Firstly, recall the method for “Order of Operations” B.E.D.M.A.S. meaning the order from first to last in which we do our math is brackets, then exponents, then division & multiplication, then addition & subtraction. Writing this out at the top of your paper may help further on. Getting the order of operations wrong can give you completely different and incorrect results.

Note: The terms PEDMAS, BODMAS, and BIDMAS are also used to represent the order of operations.

So using this, we multiply first then subtract

4 x 3 - 9 =

12 - 9 = 3

7 + ⅓ x 9 + 18 / 3

So we multiply and divide first, then add or subtract.

7 + 3 + 6 = 16

3(5 - 2) - 7(6 - 1)

Brackets first then multiply.

3(3) - 7(5) =

9 - 35 = -26

{3^{2} - 5^{2} + 8} / {3 - 7}

Remember, for division, brackets are implied around whatever the division line is covering, it helps if we add them in.

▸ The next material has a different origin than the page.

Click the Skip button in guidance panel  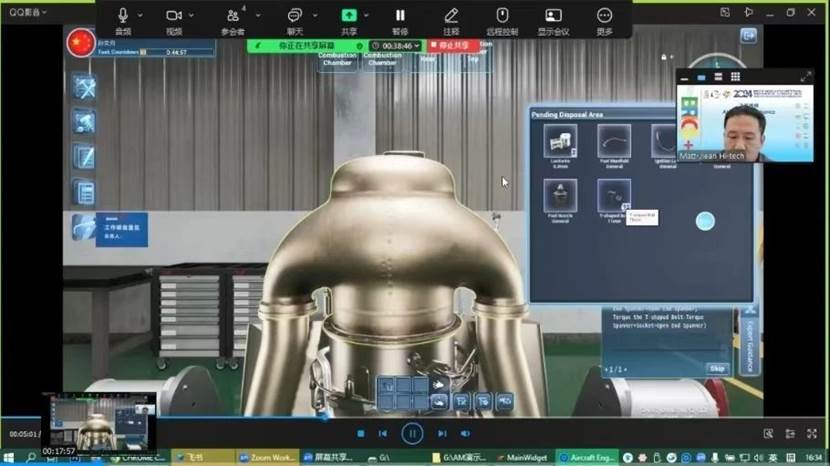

First we do the exponents.

(9 - 25 + 8)/(3 - 7) =

(-8)/(-4) = 2 [two negatives cancel out when dividing]

(4 - 9)(7 - 1) + 3^{2}

Brackets first, then exponents, then multiply, then addition.

(-5)(6) + 3^{2} =

(-5)(6) + 9 =

-30 + 9 =

-21

{ {-15/3} + 4 x 3 } / 3^{3}

Rewrite this with the brackets to help

( (-15/3) + 4 x 3 ) / (3^{3})

So firsty, do the brackets,

( (-5) + 4 x 3) / (3^{3}) =

( (-5) + 12) / (3^{3}) =

(7) / (3^{3})=

Now the brackets are done, do the exponent,

7 / 27

Make sure you have a solid understanding of the Order of Operations, it plays a key in most of mathematics!